**Document segment:**

Joyce Spizer


Does Joyce look like a PI to you? Maybe it's those late night stakeouts, being shot at, and bombed out--that's beginning to show.

Considered the "Hart-to-Hart" of Southern California investigators, Joyce and her husband Harold investigated cases involving move stars, mobsters, and millionaires during their careers that spanned several decades.  Changes in law enforcement, the judicial system, and how citizens respond, have become bountiful fruit for her Harbour Pointe Mystery Series; fictionalized stories taken from her actual case files.

The 1998 debut novel, The Cop was White as Snow, focuses on the death of a police officer, protagonist Camellia (Mel) Walker's dad.  The veteran cop would tell his daughter, "The cop's gone CADS." The nemonic spells out--Corruption, alcohol, Drugs and Suicide. But Mel knew he wasn't a dirty cop, and wouldn't commit suicide. The police department disagrees.

**Source material:**
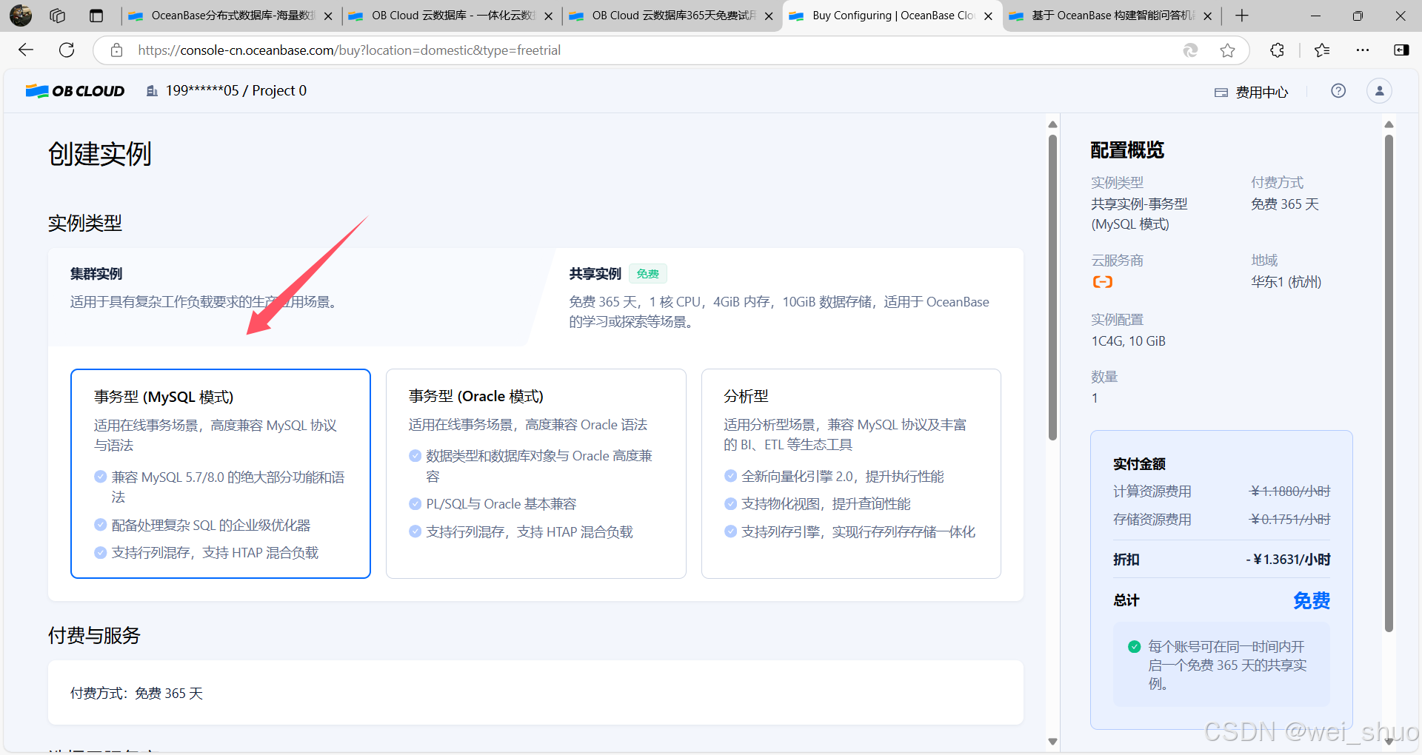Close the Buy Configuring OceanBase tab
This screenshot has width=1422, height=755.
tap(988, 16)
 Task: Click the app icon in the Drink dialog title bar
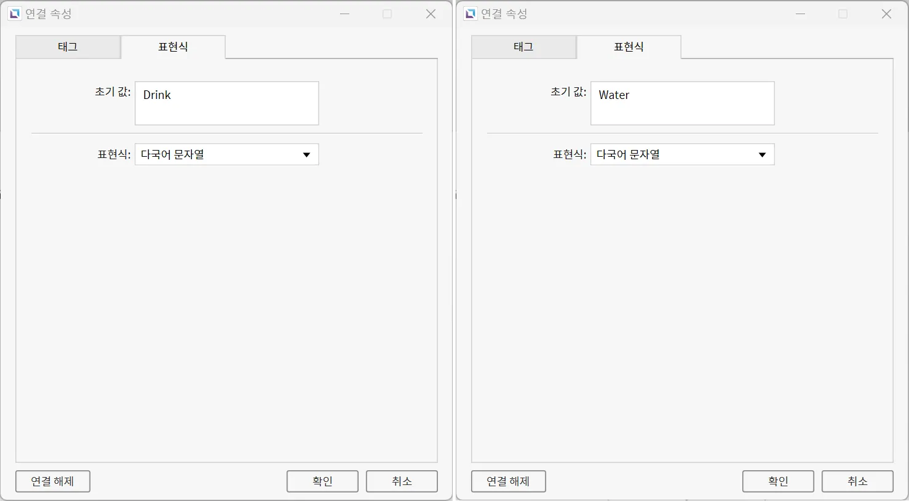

**Assignment 1:**
Answer these questions from the Joyce Spizer profile:
(a) What is the first name of Joyce's husband?
(b) In what year was the debut novel published?
(c) Which four words does CADS spell out?
**Assignment 2:** Return the Joyce Spizer profile verbatim from "Does Joyce look" to "actual case files.".
**Assignment 3:** Take the Joyce Spizer profile further, picking up right after its final sentence.
The listing comes from a different source than the Joyce Spizer profile.

**Written answer 1:**
(a) Harold
(b) 1998
(c) Corruption, alcohol, Drugs and Suicide

**Written answer 2:**
Does Joyce look like a PI to you? Maybe it's those late night stakeouts, being shot at, and bombed out--that's beginning to show.

Considered the "Hart-to-Hart" of Southern California investigators, Joyce and her husband Harold investigated cases involving move stars, mobsters, and millionaires during their careers that spanned several decades.  Changes in law enforcement, the judicial system, and how citizens respond, have become bountiful fruit for her Harbour Pointe Mystery Series; fictionalized stories taken from her actual case files.

**Written answer 3:**
In the second novel for this series, I'm Okay, You're Dead, protagonist Camellia (Mel) Walker and her associate Johnnie Blake dodge bullets as their new client is murdered.  More bodies fall. Why should Mel care about the lives of a couple of ex-cons? Because she's a PI with murders to solve, a quarter million dollars to locate, and a powerful sense of right and wrong.

Her experience with serial Killers have led her to the dark world Glen Rogers, a serial killer with perhaps more than 70 victims. Rogers, now on death row in California has also been convicted of murder in Florida. The Cross Country Killer, The Glen Rogers Story as told by Joyce and Glen's brother, Claude Rogers, Jr., was published last fall.